- TASK GOAL: Set down exactly the lines below between the line holding "Screenshot is 559x2576." and the line holding "2023 (369, 279)", inclusive; no other line belongs in the answer.
-------- THE DATA
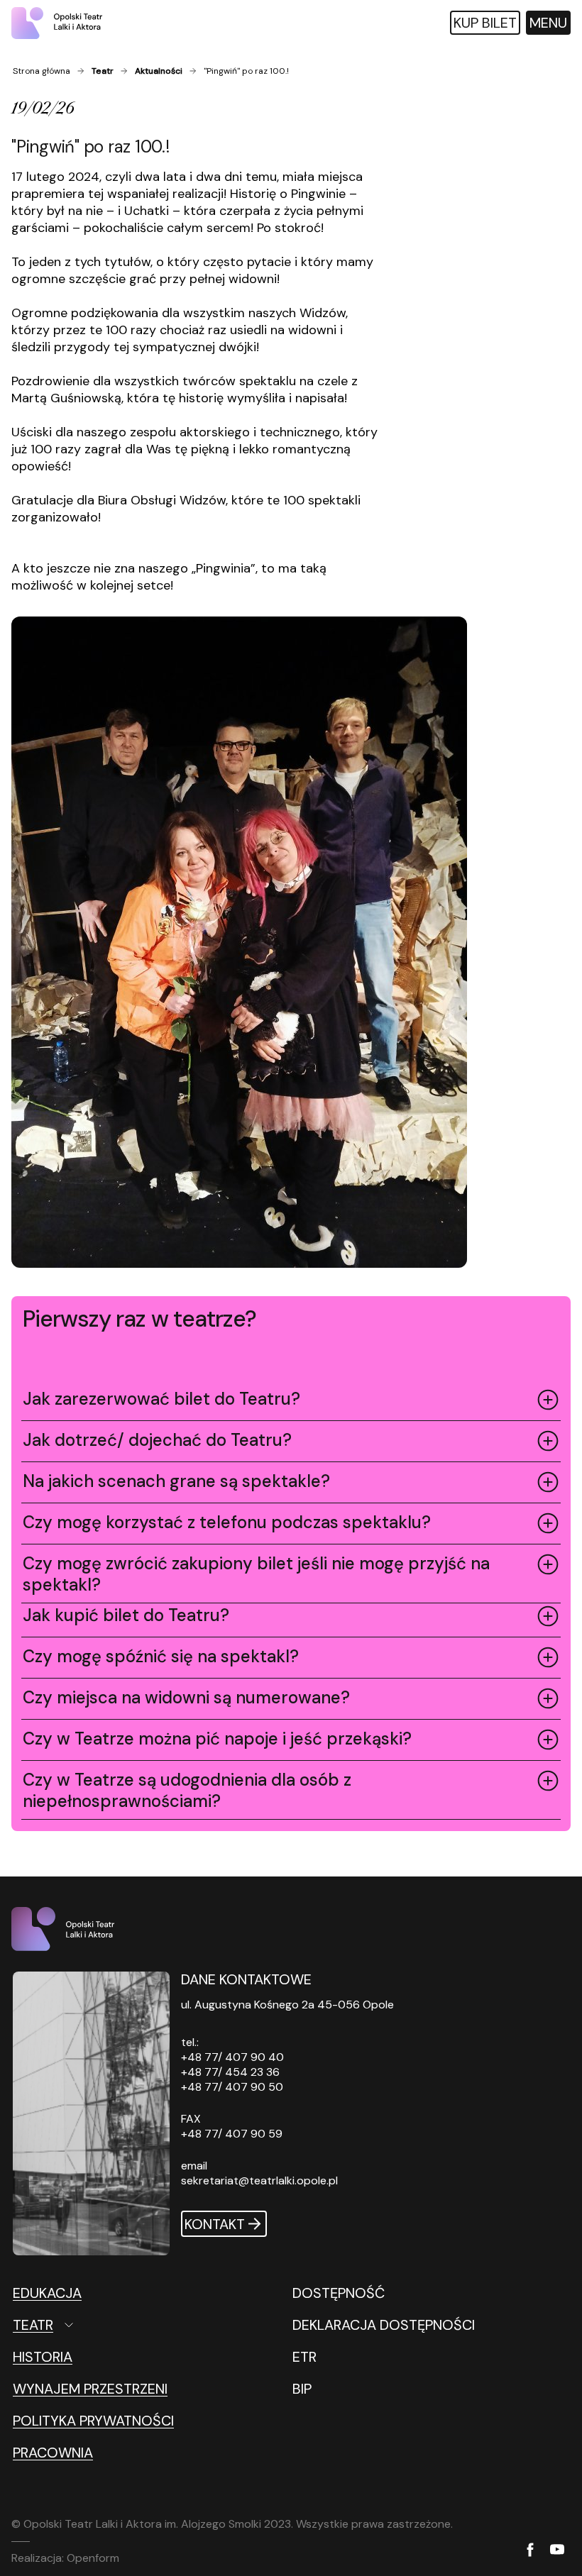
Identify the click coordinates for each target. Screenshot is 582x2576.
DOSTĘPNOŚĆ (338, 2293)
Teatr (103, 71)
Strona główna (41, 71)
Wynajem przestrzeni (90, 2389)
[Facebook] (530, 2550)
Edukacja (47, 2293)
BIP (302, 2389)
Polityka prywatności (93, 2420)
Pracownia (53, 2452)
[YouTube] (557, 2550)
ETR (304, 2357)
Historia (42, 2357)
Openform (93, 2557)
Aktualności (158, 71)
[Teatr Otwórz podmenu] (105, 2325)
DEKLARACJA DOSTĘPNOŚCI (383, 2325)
----------------
-------- THE DATA
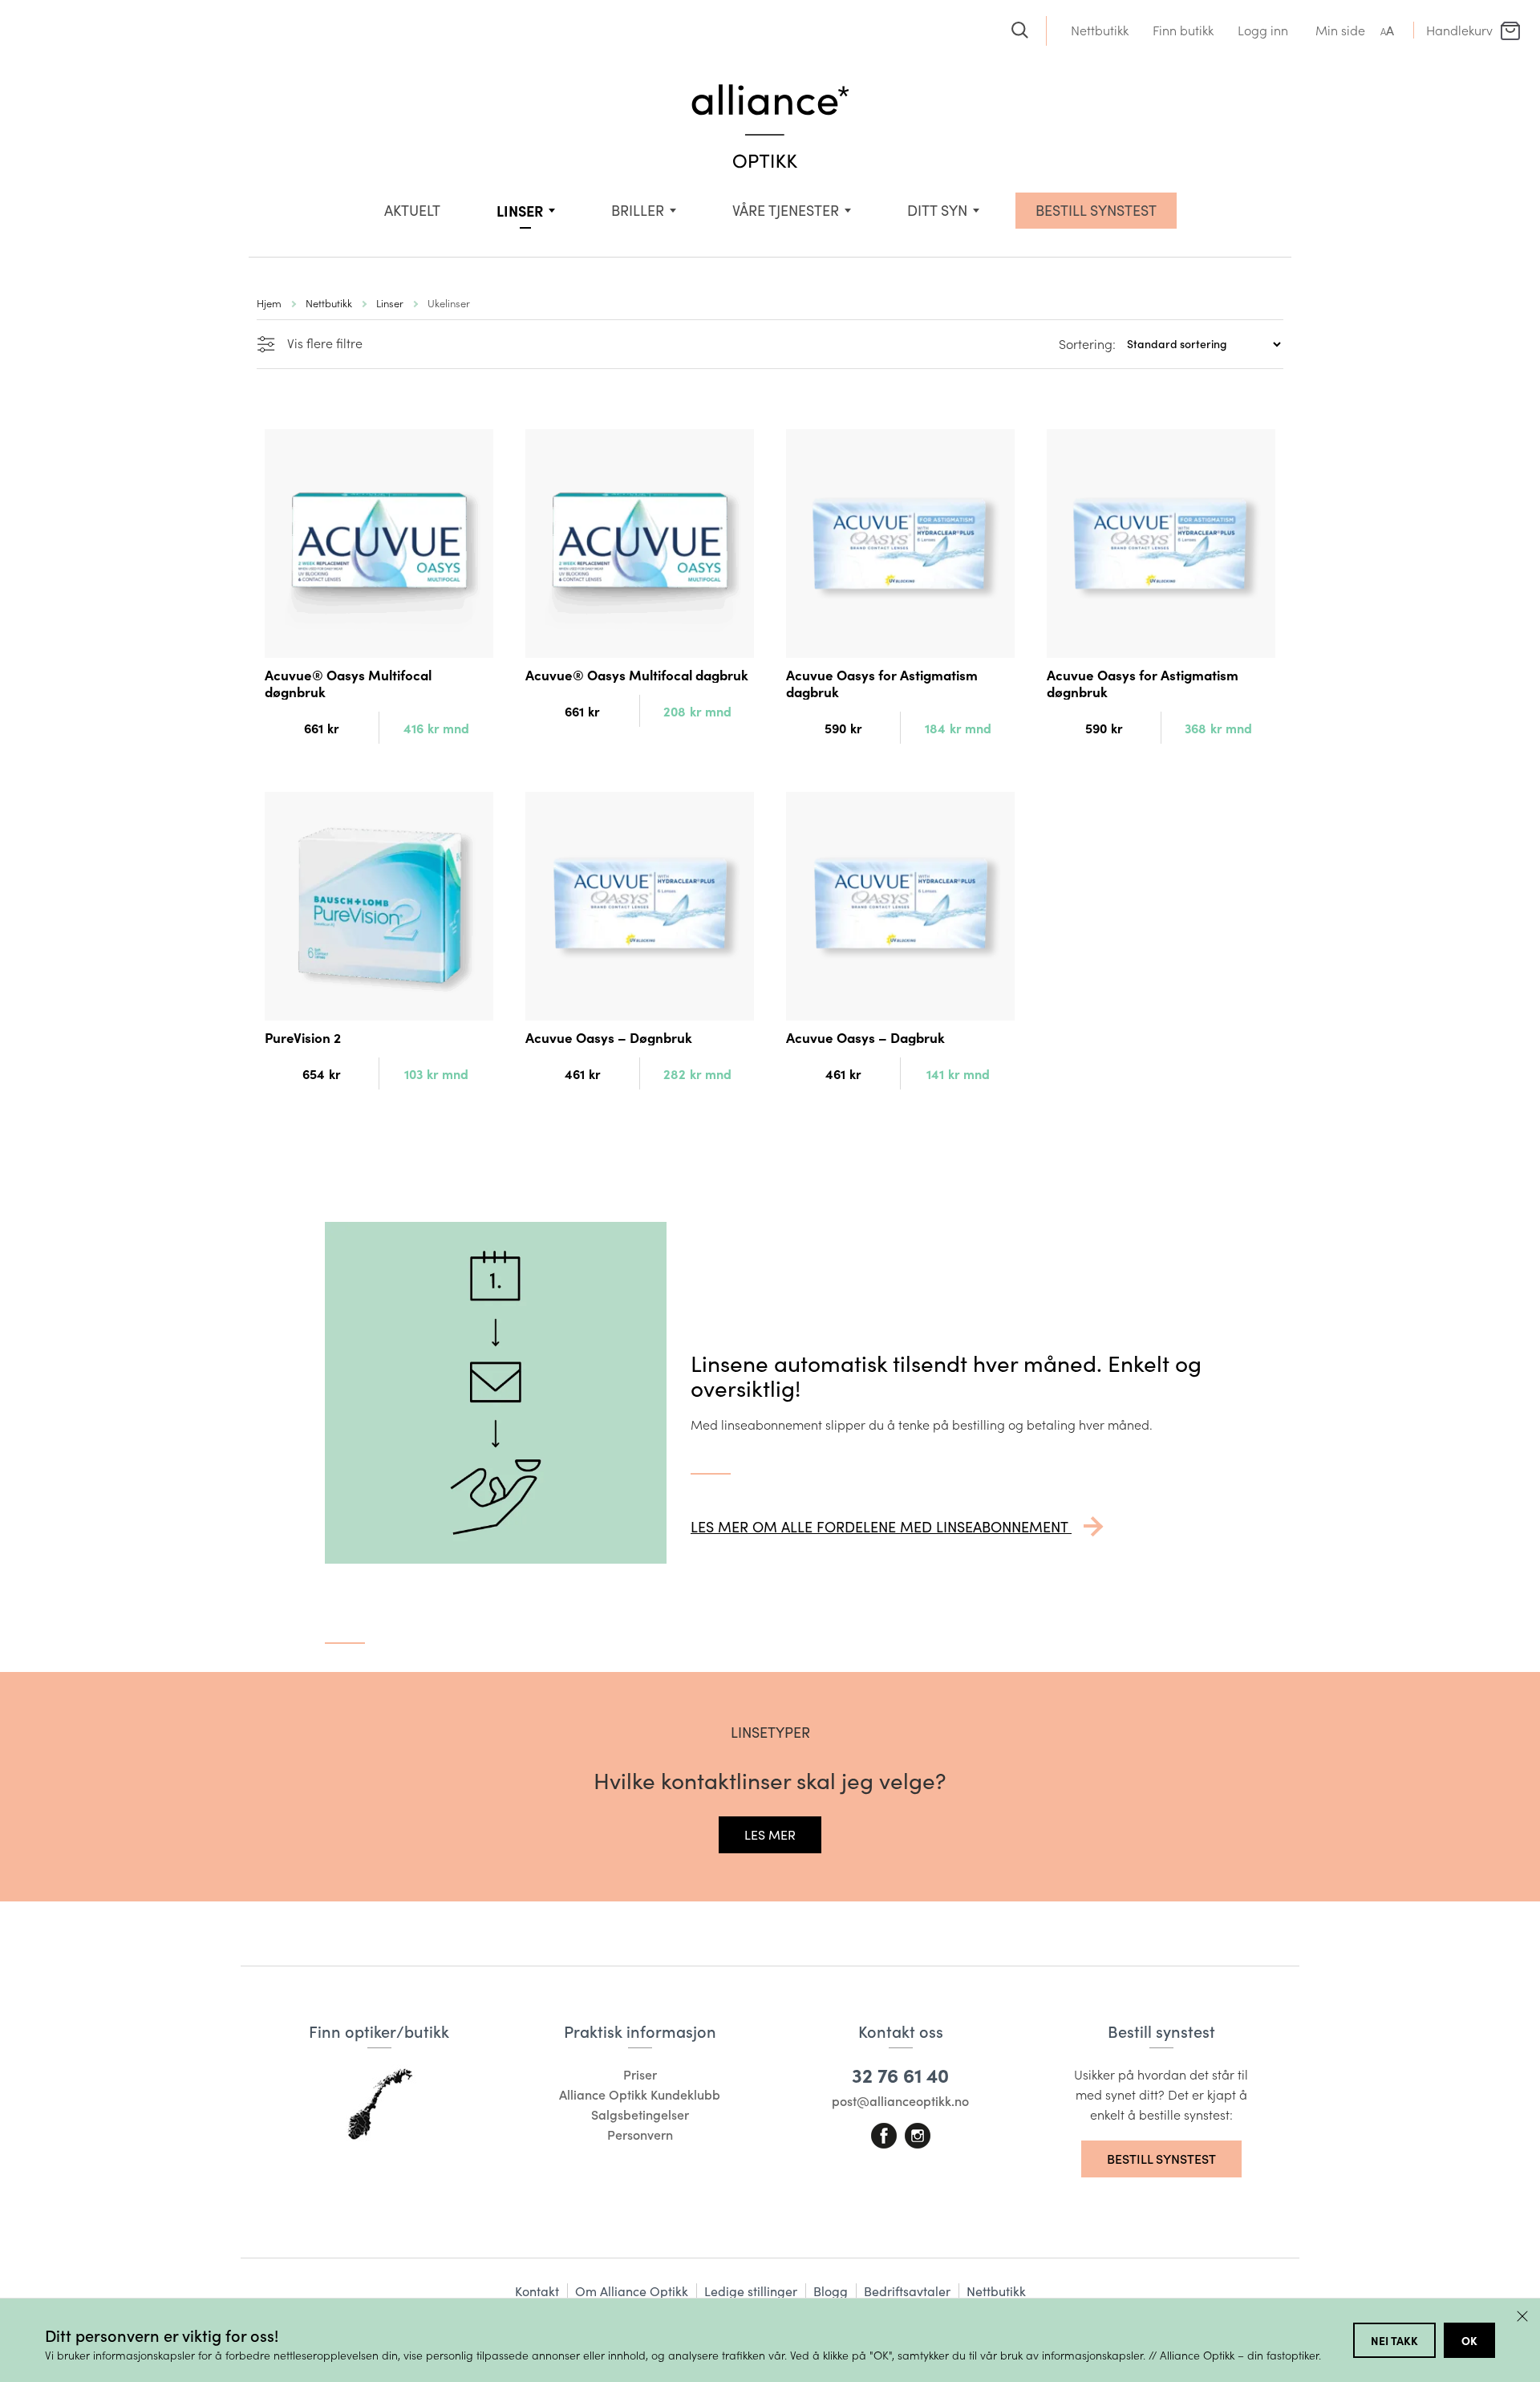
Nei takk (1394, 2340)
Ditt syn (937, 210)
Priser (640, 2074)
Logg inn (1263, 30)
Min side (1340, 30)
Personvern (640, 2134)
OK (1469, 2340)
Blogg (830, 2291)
----------------
-------- THE DATA
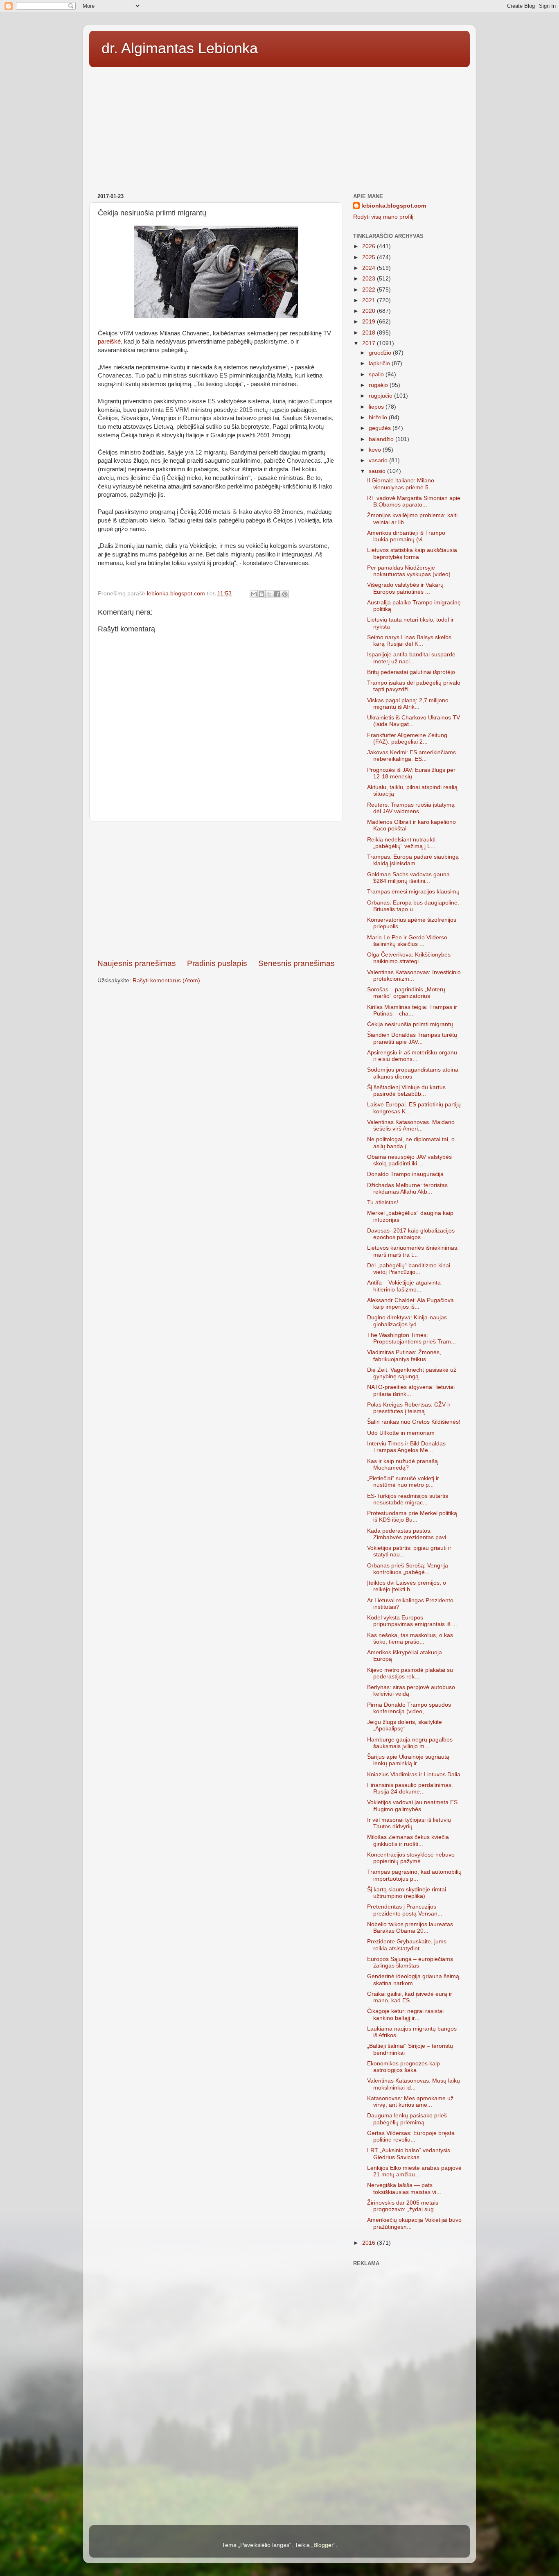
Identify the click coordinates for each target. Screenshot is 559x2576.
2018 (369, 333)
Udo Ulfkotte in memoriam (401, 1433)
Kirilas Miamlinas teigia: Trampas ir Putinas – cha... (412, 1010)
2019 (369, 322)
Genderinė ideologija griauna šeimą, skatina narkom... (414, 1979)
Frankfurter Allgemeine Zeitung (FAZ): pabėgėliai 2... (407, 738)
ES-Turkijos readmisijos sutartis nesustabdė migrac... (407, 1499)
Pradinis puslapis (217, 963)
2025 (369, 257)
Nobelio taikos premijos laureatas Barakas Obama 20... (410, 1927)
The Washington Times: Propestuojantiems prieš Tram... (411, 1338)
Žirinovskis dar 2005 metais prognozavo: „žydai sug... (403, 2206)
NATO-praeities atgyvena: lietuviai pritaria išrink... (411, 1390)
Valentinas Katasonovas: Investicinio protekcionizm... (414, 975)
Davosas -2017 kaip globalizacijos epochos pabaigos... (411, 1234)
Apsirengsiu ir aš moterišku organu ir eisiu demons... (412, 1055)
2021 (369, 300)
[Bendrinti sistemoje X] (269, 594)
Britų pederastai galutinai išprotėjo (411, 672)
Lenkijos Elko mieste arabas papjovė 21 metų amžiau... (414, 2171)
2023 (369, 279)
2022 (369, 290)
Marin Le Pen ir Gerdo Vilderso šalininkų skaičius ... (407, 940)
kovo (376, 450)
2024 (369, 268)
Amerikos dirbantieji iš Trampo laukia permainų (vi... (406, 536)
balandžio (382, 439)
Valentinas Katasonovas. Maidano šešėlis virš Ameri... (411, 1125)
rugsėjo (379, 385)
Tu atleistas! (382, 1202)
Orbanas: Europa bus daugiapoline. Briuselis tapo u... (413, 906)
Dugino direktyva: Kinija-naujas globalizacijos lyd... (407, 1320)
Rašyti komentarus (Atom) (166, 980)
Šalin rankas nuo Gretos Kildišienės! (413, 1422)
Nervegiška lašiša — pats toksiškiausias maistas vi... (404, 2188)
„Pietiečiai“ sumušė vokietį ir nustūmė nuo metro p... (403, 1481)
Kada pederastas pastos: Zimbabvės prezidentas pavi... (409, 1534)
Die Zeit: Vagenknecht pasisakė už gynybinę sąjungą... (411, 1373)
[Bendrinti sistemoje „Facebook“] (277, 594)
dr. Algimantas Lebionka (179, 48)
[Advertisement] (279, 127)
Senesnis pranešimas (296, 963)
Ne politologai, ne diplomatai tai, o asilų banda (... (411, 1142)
----------------
- OUTPUT FOR THIS TASK:
Identify the click coordinates for each target. Screenshot is 559x2576.
2018 (369, 333)
Udo Ulfkotte in memoriam (401, 1433)
Kirilas Miamlinas teigia: Trampas ir Putinas – cha... (412, 1010)
2019 (369, 322)
Genderinė ideologija griauna šeimą, skatina narkom... (414, 1979)
Frankfurter Allgemeine Zeitung (FAZ): pabėgėliai 2... (407, 738)
ES-Turkijos readmisijos sutartis nesustabdė migrac... (407, 1499)
Pradinis puslapis (217, 963)
2025 (369, 257)
Nobelio taikos premijos laureatas Barakas Obama 20... (410, 1927)
The Washington Times: Propestuojantiems prieš Tram... (411, 1338)
Žirinovskis dar 2005 metais prognozavo: „žydai sug... (403, 2206)
NATO-praeities atgyvena: lietuviai pritaria išrink... (411, 1390)
Valentinas Katasonovas: Investicinio protekcionizm... (414, 975)
Davosas -2017 kaip globalizacijos epochos pabaigos... (411, 1234)
Apsirengsiu ir aš moterišku organu ir eisiu demons... (412, 1055)
2021 (369, 300)
[Bendrinti sistemoje X] (269, 594)
Britų pederastai galutinai išprotėjo (411, 672)
Lenkijos Elko mieste arabas papjovė 21 metų amžiau... (414, 2171)
2023 (369, 279)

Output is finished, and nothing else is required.